Information:
┌──

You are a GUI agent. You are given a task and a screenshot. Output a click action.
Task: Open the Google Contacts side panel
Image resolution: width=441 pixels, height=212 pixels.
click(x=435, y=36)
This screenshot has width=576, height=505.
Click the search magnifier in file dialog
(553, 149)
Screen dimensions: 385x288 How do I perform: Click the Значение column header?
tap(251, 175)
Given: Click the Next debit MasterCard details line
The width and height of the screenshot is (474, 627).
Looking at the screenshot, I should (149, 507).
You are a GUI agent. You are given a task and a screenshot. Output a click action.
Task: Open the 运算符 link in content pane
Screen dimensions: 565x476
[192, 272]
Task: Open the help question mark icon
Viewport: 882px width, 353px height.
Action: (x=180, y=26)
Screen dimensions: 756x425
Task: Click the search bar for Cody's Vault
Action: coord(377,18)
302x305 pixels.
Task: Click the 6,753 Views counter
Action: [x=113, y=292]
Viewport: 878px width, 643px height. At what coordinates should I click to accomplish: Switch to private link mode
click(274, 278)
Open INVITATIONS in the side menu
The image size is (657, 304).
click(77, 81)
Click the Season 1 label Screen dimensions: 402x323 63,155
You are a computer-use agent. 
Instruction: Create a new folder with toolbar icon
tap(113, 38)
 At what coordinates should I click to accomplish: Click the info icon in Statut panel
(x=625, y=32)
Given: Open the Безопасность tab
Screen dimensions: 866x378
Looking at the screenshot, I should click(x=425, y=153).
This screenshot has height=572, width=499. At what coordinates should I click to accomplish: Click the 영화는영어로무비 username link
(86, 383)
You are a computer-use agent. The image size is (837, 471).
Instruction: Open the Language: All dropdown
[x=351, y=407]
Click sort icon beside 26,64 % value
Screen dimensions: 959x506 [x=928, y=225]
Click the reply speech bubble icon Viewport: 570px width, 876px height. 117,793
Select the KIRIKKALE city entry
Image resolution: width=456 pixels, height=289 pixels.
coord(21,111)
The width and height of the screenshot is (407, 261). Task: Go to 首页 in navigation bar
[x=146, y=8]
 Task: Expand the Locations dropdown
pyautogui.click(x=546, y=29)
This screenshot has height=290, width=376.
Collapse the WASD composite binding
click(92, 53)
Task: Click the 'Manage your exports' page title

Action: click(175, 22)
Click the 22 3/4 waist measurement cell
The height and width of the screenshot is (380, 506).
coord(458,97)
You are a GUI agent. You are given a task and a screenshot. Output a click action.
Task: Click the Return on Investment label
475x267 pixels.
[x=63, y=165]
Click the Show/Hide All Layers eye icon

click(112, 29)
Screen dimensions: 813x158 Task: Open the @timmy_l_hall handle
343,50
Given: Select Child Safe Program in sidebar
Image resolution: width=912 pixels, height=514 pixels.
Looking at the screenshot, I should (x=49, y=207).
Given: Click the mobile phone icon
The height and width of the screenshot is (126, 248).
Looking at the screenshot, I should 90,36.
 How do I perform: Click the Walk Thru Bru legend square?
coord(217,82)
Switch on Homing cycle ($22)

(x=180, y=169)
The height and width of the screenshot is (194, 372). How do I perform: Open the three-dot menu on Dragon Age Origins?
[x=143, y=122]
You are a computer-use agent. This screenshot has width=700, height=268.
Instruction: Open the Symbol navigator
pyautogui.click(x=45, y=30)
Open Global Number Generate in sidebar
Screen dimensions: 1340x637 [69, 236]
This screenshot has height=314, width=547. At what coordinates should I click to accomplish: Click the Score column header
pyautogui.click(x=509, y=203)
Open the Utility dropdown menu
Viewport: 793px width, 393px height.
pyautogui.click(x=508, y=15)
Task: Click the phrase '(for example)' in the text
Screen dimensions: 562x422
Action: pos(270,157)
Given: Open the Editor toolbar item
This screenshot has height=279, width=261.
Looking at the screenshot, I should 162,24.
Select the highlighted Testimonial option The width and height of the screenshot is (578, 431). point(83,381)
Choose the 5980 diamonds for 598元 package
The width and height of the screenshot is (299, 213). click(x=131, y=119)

└──

Task instructions:
Now repeat the data exactly, keeping every line.

Answer box:
You are a GUI agent. You are given a task and a screenshot. Output a click action.
Task: Open the Google Contacts side panel
Image resolution: width=441 pixels, height=212 pixels.
click(x=435, y=36)
This screenshot has width=576, height=505.
Click the search magnifier in file dialog
(553, 149)
Screen dimensions: 385x288 How do I perform: Click the Значение column header?
tap(251, 175)
Given: Click the Next debit MasterCard details line
The width and height of the screenshot is (474, 627).
Looking at the screenshot, I should (149, 507).
You are a GUI agent. You are given a task and a screenshot. Output a click action.
Task: Open the 运算符 link in content pane
Screen dimensions: 565x476
[192, 272]
Task: Open the help question mark icon
Viewport: 882px width, 353px height.
Action: (x=180, y=26)
Screen dimensions: 756x425
Task: Click the search bar for Cody's Vault
Action: coord(377,18)
302x305 pixels.
Task: Click the 6,753 Views counter
Action: [x=113, y=292]
Viewport: 878px width, 643px height. At what coordinates should I click to accomplish: Switch to private link mode
click(274, 278)
Open INVITATIONS in the side menu
The image size is (657, 304).
click(77, 81)
Click the Season 1 label Screen dimensions: 402x323 63,155
You are a computer-use agent. 
Instruction: Create a new folder with toolbar icon
tap(113, 38)
 At what coordinates should I click to accomplish: Click the info icon in Statut panel
(x=625, y=32)
Given: Open the Безопасность tab
Screen dimensions: 866x378
Looking at the screenshot, I should click(x=425, y=153).
This screenshot has height=572, width=499. At what coordinates should I click to accomplish: Click the 영화는영어로무비 username link
(86, 383)
You are a computer-use agent. The image size is (837, 471).
Instruction: Open the Language: All dropdown
[x=351, y=407]
Click sort icon beside 26,64 % value
Screen dimensions: 959x506 [x=928, y=225]
Click the reply speech bubble icon Viewport: 570px width, 876px height. 117,793
Select the KIRIKKALE city entry
Image resolution: width=456 pixels, height=289 pixels.
coord(21,111)
The width and height of the screenshot is (407, 261). Task: Go to 首页 in navigation bar
[x=146, y=8]
 Task: Expand the Locations dropdown
pyautogui.click(x=546, y=29)
This screenshot has height=290, width=376.
Collapse the WASD composite binding
click(92, 53)
Task: Click the 'Manage your exports' page title

Action: click(175, 22)
Click the 22 3/4 waist measurement cell
The height and width of the screenshot is (380, 506).
coord(458,97)
You are a GUI agent. You are given a task and a screenshot. Output a click action.
Task: Click the Return on Investment label
475x267 pixels.
[x=63, y=165]
Click the Show/Hide All Layers eye icon

click(112, 29)
Screen dimensions: 813x158 Task: Open the @timmy_l_hall handle
343,50
Given: Select Child Safe Program in sidebar
Image resolution: width=912 pixels, height=514 pixels.
Looking at the screenshot, I should (x=49, y=207).
Given: Click the mobile phone icon
The height and width of the screenshot is (126, 248).
Looking at the screenshot, I should 90,36.
 How do I perform: Click the Walk Thru Bru legend square?
coord(217,82)
Switch on Homing cycle ($22)

(x=180, y=169)
The height and width of the screenshot is (194, 372). How do I perform: Open the three-dot menu on Dragon Age Origins?
[x=143, y=122]
You are a computer-use agent. This screenshot has width=700, height=268.
Instruction: Open the Symbol navigator
pyautogui.click(x=45, y=30)
Open Global Number Generate in sidebar
Screen dimensions: 1340x637 [69, 236]
This screenshot has height=314, width=547. At what coordinates should I click to accomplish: Click the Score column header
pyautogui.click(x=509, y=203)
Open the Utility dropdown menu
Viewport: 793px width, 393px height.
pyautogui.click(x=508, y=15)
Task: Click the phrase '(for example)' in the text
Screen dimensions: 562x422
Action: pos(270,157)
Given: Open the Editor toolbar item
This screenshot has height=279, width=261.
Looking at the screenshot, I should 162,24.
Select the highlighted Testimonial option The width and height of the screenshot is (578, 431). point(83,381)
Choose the 5980 diamonds for 598元 package
The width and height of the screenshot is (299, 213). click(x=131, y=119)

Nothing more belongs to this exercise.